_TRY IT_
Please write out the final portion of the records below exactly: the line containing "Task: Open the Memória mérete 8,00 GB card", every line after it, and nothing else.

_SUPPLIED MATERIAL_
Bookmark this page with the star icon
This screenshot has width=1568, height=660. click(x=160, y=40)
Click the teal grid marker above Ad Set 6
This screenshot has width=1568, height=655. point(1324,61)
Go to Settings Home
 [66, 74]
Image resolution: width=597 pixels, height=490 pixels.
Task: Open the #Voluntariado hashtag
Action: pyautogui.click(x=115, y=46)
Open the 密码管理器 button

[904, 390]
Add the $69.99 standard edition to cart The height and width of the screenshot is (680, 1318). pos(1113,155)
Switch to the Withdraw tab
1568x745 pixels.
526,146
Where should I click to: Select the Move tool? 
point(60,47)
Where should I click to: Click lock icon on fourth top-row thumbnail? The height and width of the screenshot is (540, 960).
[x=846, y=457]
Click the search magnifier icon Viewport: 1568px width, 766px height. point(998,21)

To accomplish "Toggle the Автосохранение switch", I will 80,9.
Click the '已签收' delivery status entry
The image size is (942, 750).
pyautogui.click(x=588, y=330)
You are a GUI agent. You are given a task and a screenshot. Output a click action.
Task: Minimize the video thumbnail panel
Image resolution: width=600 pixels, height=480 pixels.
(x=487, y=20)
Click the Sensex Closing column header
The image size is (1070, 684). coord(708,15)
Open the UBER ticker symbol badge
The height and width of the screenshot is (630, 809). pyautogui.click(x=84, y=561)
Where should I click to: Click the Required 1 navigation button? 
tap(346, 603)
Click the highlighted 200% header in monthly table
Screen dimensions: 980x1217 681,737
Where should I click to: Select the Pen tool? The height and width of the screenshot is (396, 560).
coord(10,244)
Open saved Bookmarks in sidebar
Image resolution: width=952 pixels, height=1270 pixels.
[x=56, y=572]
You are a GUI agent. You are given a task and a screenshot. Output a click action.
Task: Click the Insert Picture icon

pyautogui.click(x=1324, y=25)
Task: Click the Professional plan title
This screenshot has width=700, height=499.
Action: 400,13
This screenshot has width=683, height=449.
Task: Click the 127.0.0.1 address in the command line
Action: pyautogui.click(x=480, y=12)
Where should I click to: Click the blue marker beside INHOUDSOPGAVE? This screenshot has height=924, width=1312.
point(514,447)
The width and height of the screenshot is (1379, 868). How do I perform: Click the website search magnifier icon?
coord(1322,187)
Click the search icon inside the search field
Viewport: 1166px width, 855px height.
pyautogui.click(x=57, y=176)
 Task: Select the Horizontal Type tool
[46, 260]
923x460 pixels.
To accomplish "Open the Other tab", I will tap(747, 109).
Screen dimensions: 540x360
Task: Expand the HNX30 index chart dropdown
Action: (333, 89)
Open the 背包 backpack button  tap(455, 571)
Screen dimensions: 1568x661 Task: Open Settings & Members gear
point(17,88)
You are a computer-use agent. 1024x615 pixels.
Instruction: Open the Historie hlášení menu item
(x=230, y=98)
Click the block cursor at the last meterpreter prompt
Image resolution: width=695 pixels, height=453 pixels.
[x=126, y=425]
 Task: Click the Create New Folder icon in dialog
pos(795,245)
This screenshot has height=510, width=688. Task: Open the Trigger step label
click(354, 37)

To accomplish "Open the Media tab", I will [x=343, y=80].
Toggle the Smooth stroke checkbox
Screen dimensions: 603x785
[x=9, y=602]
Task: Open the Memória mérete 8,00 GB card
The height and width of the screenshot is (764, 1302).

_EXERCISE OUTPUT_
Task: Open the Memória mérete 8,00 GB card
The height and width of the screenshot is (764, 1302).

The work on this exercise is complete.